By | Dados Macroeconômicos

Diariamente os economistas utilizam uma grande variedade de dados que são de difícil mensuração e que, portanto, são estimados/coletados por terceiros (IBGE, BCB, etc.). A falta de investigação aprofundada sobre como esses dados são produzidos, entendendo seus pontos fortes e suas limitações, pode nos levar a cair em algumas "armadilhas" peculiares.

Apesar de as fontes públicas de dados econômicos e financeiros do Brasil serem aderentes as "boas práticas" de dados do FMI - conforme o site dedicado ao assunto intitulado "Dissemination Standards Bulletin Board (DSBB)" -, o tema de qualidade de dados (macro)econômicos por essas bandas é sempre produtivo. Problemas de consistência, mudança de metodologia, disponibilidade e acesso a bancos de dados são corriqueiros no dia a dia de quem trabalha com esses dados, de modo que, mesmo que se queira fazer uma simples análise, você provavelmente precisará "matar um leão por dia". Em um contexto mais amplo, frequentemente circulam notícias reportando algum tipo de desvario observado em dados públicos, desde na área da saúde até em dados de programas sociais.

Apesar dos problemas, dados são o sangue que corre na veia de quase todo macroeconomista - eles não sobrevivem sem! - sendo imprescindível conhecer suas nuances. Dessa forma, destacamos abaixo 5 casos das principais armadilhas e nuances dos dados (macro)econômicos brasileiros:

1) Dados simplesmente somem

Talvez a "armadilha" mais gritante seja a situação inesperada de determinado dado, que você habitualmente utiliza, simplesmente... sumir. Nessas circunstâncias, o primeiro palpite razoável que pode surgir é que a pesquisa/variável/etc. pode ter sido descontinuada pela fonte primária. Mas, como é o caso de diversas variáveis, os dados são geralmente mantidos no banco de dados para acesso, mesmo que não haja ingestão de dados novos. Não foi o caso, por exemplo, do que aconteceu alguns meses atrás com as tabelas 6390 e 6392 da PNAD Contínua mensal, disponibilizada no SIDRA/IBGE, das quais as variáveis referentes a massa e rendimento real simplesmente sumiram. Apesar de esses dados já terem sido reestabelecidos, pelo menos até a data de hoje, fica a lição: pode ser útil você ter e manter o seu próprio banco de dados!
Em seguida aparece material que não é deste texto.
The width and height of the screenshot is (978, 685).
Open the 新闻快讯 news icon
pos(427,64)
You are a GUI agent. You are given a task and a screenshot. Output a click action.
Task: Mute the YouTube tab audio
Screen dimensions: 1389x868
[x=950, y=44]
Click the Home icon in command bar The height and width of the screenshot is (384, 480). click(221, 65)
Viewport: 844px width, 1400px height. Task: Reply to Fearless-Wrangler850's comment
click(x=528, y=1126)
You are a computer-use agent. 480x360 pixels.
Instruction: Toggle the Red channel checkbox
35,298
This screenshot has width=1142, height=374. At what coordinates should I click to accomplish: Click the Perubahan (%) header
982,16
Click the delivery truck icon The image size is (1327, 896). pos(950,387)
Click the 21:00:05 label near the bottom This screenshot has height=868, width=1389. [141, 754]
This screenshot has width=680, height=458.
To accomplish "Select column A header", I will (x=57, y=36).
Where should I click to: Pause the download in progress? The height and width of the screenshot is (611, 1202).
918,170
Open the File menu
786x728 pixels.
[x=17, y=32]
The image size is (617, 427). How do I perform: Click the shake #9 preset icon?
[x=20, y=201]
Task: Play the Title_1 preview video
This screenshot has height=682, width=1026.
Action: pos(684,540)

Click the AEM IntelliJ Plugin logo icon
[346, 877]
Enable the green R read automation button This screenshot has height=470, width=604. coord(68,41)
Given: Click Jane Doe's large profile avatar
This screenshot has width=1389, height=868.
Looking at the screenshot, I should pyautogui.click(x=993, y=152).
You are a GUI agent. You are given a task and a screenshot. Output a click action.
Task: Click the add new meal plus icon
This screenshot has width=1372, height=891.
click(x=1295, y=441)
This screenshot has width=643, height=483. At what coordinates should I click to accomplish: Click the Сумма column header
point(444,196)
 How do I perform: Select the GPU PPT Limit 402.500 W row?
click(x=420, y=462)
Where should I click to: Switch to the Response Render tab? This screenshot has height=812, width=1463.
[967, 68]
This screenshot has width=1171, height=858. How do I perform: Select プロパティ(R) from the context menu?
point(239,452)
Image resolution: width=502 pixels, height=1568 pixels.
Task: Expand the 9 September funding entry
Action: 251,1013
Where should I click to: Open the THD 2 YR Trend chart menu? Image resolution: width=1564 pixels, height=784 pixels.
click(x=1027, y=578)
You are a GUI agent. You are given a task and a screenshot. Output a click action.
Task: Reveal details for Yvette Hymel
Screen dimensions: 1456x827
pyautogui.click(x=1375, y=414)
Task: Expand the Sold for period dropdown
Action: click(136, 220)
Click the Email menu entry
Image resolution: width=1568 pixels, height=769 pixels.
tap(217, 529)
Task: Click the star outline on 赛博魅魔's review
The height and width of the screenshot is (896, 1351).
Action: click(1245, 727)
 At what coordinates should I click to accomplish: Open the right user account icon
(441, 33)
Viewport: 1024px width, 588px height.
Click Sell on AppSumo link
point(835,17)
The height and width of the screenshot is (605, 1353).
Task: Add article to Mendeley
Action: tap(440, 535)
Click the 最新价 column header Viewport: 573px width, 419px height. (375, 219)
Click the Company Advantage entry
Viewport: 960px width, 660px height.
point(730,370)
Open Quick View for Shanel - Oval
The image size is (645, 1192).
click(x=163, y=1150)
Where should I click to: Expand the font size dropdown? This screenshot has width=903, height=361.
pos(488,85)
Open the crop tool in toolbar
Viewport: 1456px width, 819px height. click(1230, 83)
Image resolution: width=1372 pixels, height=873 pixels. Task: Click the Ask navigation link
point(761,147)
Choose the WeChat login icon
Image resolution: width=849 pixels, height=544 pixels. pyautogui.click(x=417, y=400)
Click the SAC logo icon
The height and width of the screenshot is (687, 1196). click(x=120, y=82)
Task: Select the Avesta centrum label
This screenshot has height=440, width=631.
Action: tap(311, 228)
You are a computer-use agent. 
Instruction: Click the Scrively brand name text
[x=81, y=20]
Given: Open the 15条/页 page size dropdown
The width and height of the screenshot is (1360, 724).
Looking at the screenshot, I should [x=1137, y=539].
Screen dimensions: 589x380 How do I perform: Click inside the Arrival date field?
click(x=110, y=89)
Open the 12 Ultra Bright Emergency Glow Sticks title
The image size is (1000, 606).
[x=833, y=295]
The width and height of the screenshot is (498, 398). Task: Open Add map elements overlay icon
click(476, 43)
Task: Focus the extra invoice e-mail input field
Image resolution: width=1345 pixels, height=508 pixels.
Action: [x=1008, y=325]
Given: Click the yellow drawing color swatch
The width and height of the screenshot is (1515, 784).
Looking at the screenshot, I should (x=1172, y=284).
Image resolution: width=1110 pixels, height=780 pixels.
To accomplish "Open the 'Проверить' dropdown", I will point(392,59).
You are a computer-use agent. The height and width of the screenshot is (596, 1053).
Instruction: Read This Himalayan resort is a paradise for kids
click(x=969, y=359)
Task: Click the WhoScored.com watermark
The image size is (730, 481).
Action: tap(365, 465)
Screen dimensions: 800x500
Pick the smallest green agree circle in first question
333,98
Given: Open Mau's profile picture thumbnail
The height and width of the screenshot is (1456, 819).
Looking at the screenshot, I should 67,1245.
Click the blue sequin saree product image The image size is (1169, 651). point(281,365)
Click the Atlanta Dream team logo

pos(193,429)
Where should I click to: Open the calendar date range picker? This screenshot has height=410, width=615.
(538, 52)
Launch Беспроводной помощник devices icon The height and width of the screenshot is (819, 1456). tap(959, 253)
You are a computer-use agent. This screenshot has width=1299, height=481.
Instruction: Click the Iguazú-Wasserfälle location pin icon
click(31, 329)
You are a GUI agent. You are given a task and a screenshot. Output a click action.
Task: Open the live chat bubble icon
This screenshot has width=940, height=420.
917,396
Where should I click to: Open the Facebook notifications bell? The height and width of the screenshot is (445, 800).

2) Dados mudam constantemente

Aquela frase que diz que "no Brasil até o passado é incerto" é tão verdadeira que até mesmo sua autoria é questionável - alguns atribuem a Pedro Malan, outros a Gustavo Loyola. E em se tratando de dados macroeconômicos, essa incerteza é até esperada, pois diversas estatísticas produzidas em um país - como as Contas Nacionais, por exemplo - são revisadas com frequência. Portanto, não se deve assumir que aqueles gráficos e tabelas bonitas vistos por aí continuarão com os mesmos valores históricos para sempre.

Um caso recente dessa armadilha aconteceu com os dados de 2020 do saldo de empregos do CAGED (que já tem histórico de mudanças metodológicas), após uma revisão expressiva. Portanto, se você utiliza com frequência dados passíveis de revisão, o melhor remédio para evitar dor de cabeça é sempre atualizar a série total, não apenas as novas observações mais recentemente divulgadas.

3) Dados são imprecisos

Não podemos também escapar de problemas de acurácia, erros de medida, de registro e de coleta dos dados que, apesar disso, estão diariamente na mídia. Na maioria dos casos, dados que são provenientes de pesquisas (surveys) estão mais propensos a apresentar estas armadilhas, mas não limitado a esse tipo de dado. Por exemplo, você sabia que em diversos meses os pesos dos subitens do IPCA não somam 100%, considerando 4 casas decimais? Ou que no Sistema de Expectativas (Focus) do Banco Central do Brasil estão registradas expectativas em certas datas para variáveis cujo valor real já havia sido divulgado? São casos, no mínimo, curiosos e que passam despercebidos.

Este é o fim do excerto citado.